Senator HARRADINE(12.37) — I join my fellow members of the Senate Select Committee on Video Material in congratulating the Chairman, the Secretary, Mr Ron Wiber, and Mary Louise Willheim on the work they performed. We worked under somewhat difficult conditions. We received an enormous number of submissions and were working against the clock to get this report out today-the last day, under a resolution of the Senate, on which we are able to present it. As has been said, the overwhelming majority of written submissions were in favour of the banning of films in the X-rated and proposed ER-rated classifications. It has been suggested that the people who wrote those submissions are not experts. I place before the Senate the view that, in matters of morality as they impinge on public policy, everyone is an expert in a democratic society. That is the nature of a person's right to determine what is right and what is wrong. It is the right of persons to submit to a committee such as ours their views as to what should guide the considerations of a committee in respect of recommendations concerning public policy. So, in that sense, everyone is an expert and the submissions should be given due weight.

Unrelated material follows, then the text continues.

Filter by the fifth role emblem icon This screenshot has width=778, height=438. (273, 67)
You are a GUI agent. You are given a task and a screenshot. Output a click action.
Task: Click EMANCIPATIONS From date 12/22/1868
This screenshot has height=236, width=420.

The Committee made a firm recommendation that a moratorium should be placed on the sale and hire of X-rated videos in the Australian Capital Territory consistent with the resolution of the Senate on 17 October. When the Senate made that decision, each senator, in considering his or her position, came to a determination and voted accordingly. The Committee recommended upholding the Senate's decision. It did so after it had received submissions, had viewed the material which it was considering banning and had noted the inconsistencies in and inadequacies of the current law. I agree that uniformity is not overwhelming in the consideration of this matter. We made our decision having reviewed the material, having read the submissions and having looked at the state of the law-not only State law but also Commonwealth law. As we said in the report, the Commonwealth law is internally inconsistent. We also made certain observations about the fact that the law is not being enforced and about the Customs (Prohibited Imports) Regulations. I point specifically to paragraph 4.8 of the report, which states:

There is a discrepancy between the provisions of sub-regulation (1A) and the provision as described by the Attorney-General's Department. The goods described are not 'prescribed as prohibited imports'.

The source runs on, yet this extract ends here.